Aus Sicht der Investmentexperten von T. Rowe Price deutete in der ersten Jahreshälfte 2019 nichts darauf hin, dass der Prozess der Disruption an Tempo verliert. Möglicherweise hat sich das Narrativ jedoch verändert:
- Die Anleger scheinen sich der Risiken bei der Finanzierung von Business-Plänen, die eine Rentabilität erst in ferner Zukunft in Aussicht stellen, stärker bewusst zu sein. Gezeigt hat sich dies beispielsweise am geringen Interesse an den Börsengängen der beiden führenden Ride-Share-Anbieter.
- Etablierte Unternehmen nutzen ihre Finanzkraft und ihre starken Marken, um sich zur Wehr zu setzen. Sharps weist darauf hin, dass Disney unlängst beträchtliche Investitionen in seinen eigenen Streaming-Dienst angekündigt hat, um gegen Netflix zu konkurrieren.
Auch die Einstellung der Politik gegenüber den grossen Technologiekonzernen ist im Umbruch.
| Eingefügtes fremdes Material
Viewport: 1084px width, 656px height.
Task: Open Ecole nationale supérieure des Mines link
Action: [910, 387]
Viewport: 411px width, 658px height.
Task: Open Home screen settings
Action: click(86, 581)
Insbesondere wächst die Sorge über die Marktmacht dieser Unternehmen, ihren Umgang mit dem Datenschutz und teils falsche oder irreführende Inhalte. Klagen über diese und andere Punkte haben bisher noch nicht zu ernsthaften gesetzgeberischen Bemühungen geführt, die grossen Technologiefirmen in die Schranken zu weisen. "Wir sollten die Thematik jedoch weiter im Blick behalten. Man darf die Augen nicht davor verschliessen, dass früher oder später ein Wandel der regulatorischen Rahmenbedingungen eintreten könnte", mahnt Sharps.
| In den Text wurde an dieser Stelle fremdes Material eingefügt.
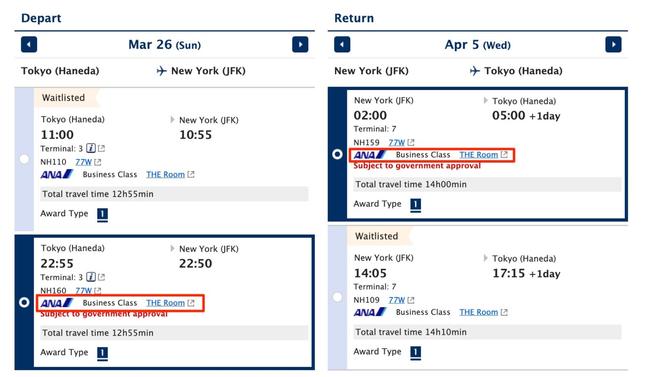649x377 pixels.
Task: Select the waitlisted 11:00 Haneda departure flight
Action: (24, 158)
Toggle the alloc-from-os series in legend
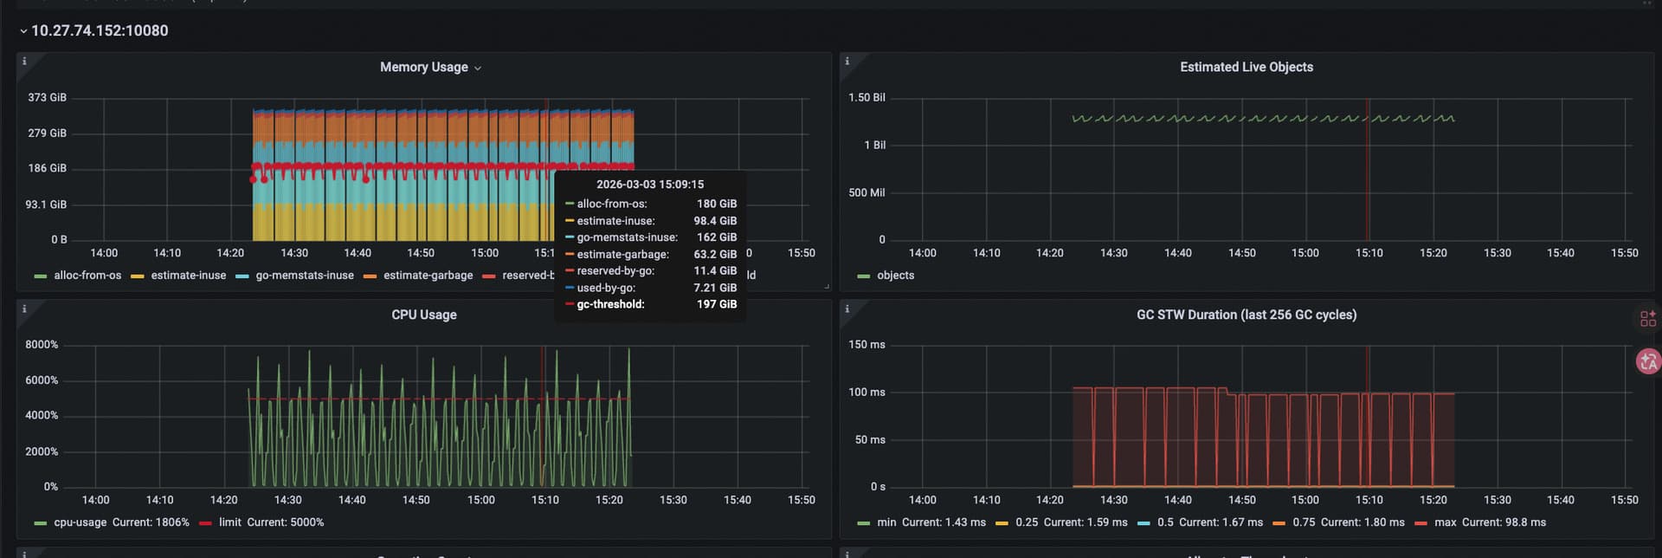1662x558 pixels. [x=87, y=276]
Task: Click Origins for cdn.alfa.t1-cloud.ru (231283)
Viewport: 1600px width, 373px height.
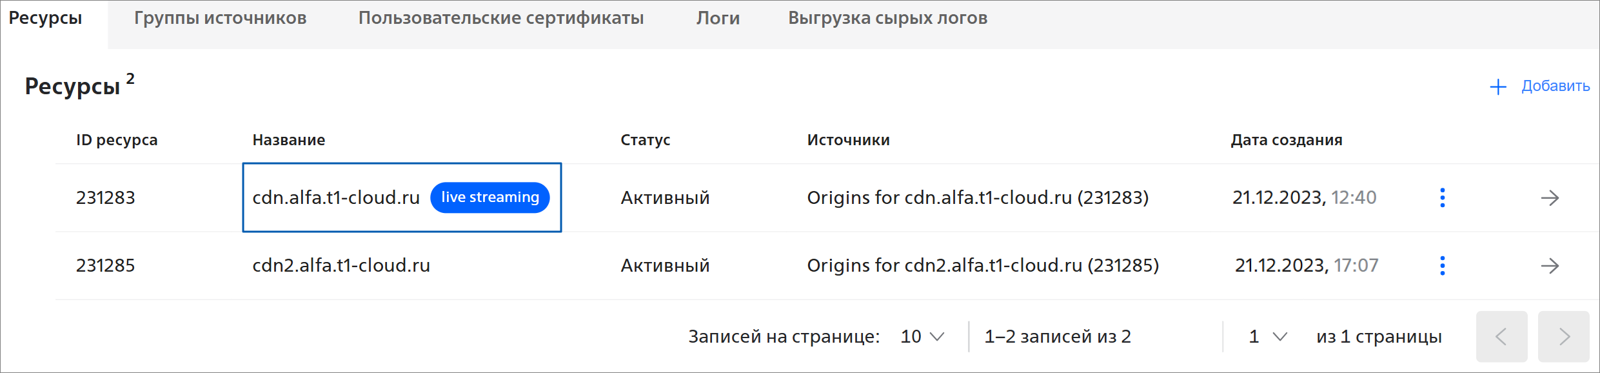Action: (x=978, y=197)
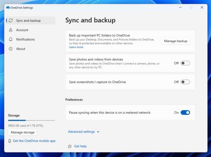Open the About page
Image resolution: width=211 pixels, height=157 pixels.
(x=21, y=49)
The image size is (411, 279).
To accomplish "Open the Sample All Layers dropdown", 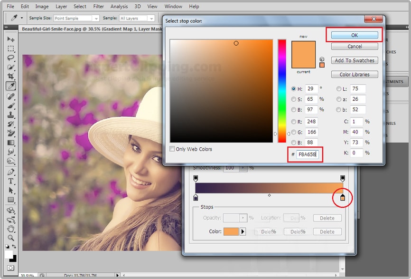I will coord(137,19).
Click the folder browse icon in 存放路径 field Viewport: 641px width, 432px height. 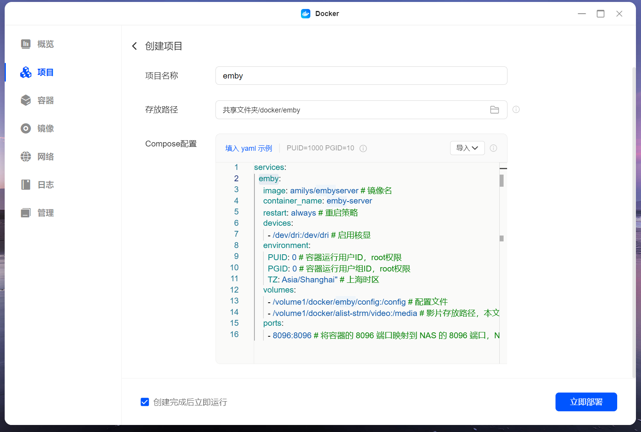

Abbildung 4: Disruption begünstigt den wachstumsorientierten Anlagestil
Strategic-Investing-Ansatz
Ein positives Wirtschaftswachstum, niedrige Inflationsraten und eine expansive Geldpolitik sollten die Vermögenspreise in der zweiten Jahreshälfte 2019 weiter stützen. Der eskalierende Handelskrieg birgt jedoch erhebliche Risiken. Für den US-Aktienmarkt ist ein wichtiger Faktor, ob die Unternehmensgewinne später im Jahr wieder steigen. Sollte die Ungewissheit wegen des Handelsstreits die Stimmung stark belasten, dürfte es jedoch nicht sehr viele positive Katalysatoren geben, die solche negativen Effekte vermindern könnten, meint Sharps.
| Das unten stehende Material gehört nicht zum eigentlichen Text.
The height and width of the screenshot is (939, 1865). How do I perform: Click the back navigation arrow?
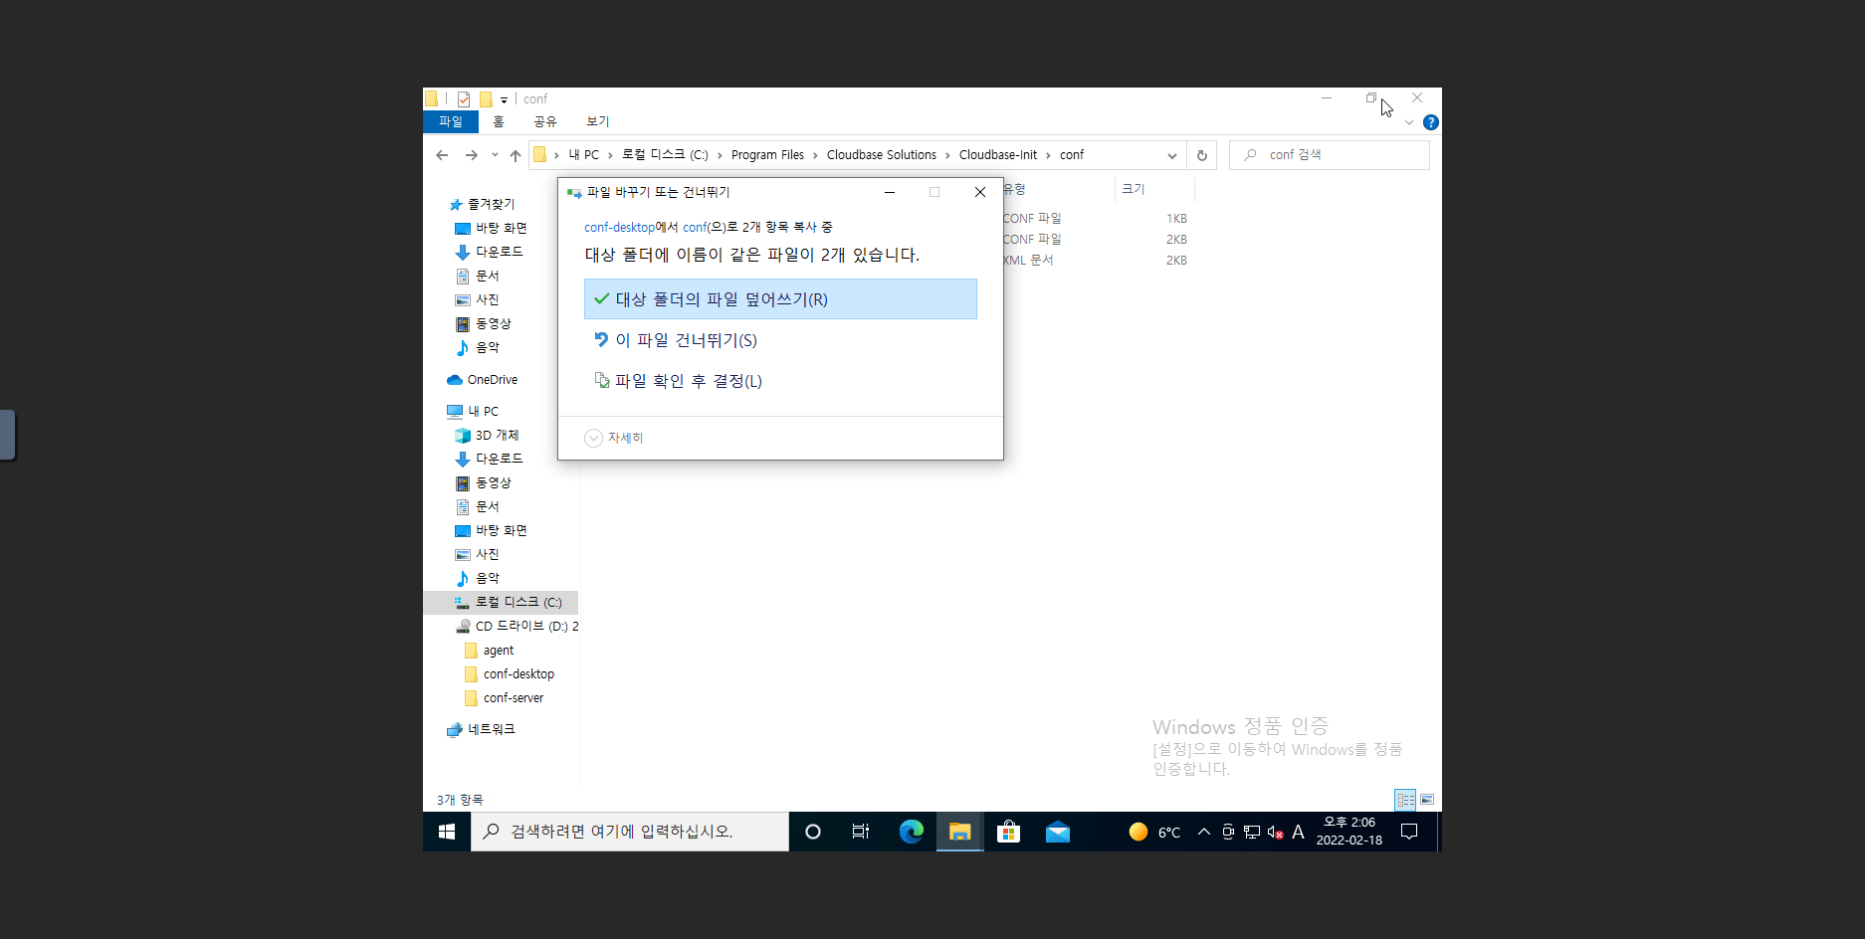coord(442,155)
Auch ausserhalb der USA seien die Perspektiven der Aktienmärkte an die Gewinnentwicklung gekoppelt, wobei die Aussichten für das zweite Halbjahr nicht sehr günstig erscheinen würden. Ausser wenn Peking die Konjunktur energischer ankurble, werden von der Ertragsentwicklung der Unternehmen wohl weiter eher negative Impulse kommen. Für die Anleihemärkte erwartet Sharps im zweiten Halbjahr dagegen ein günstiges Umfeld. "Ihnen kommen das schwache, aber positive Wachstum, niedrige Inflationsraten und freundlich gesonnene Notenbanken zugute. Bei Schwellenländeranleihen lassen die Handelskonflikte und der starke US-Dollar allerdings eine gewisse Zurückhaltung ratsam erscheinen. In der gegenwärtigen Phase des Konjunkturzyklus wären vielleicht US-Hochzinsanleihen etwas defensiver", erklärt er und rät, Ruhe zu bewahren: "Für die meisten Anleger ist die Beibehaltung einer disziplinierten langfristigen Perspektive die beste Strategie. Jetzt ist nicht die Zeit für Helden. Es empfiehlt sich jedoch, diversifiziert zu sein und eine Einkaufsliste für den Fall bereit zu haben, dass sich Gelegenheiten zum Zugreifen ergeben."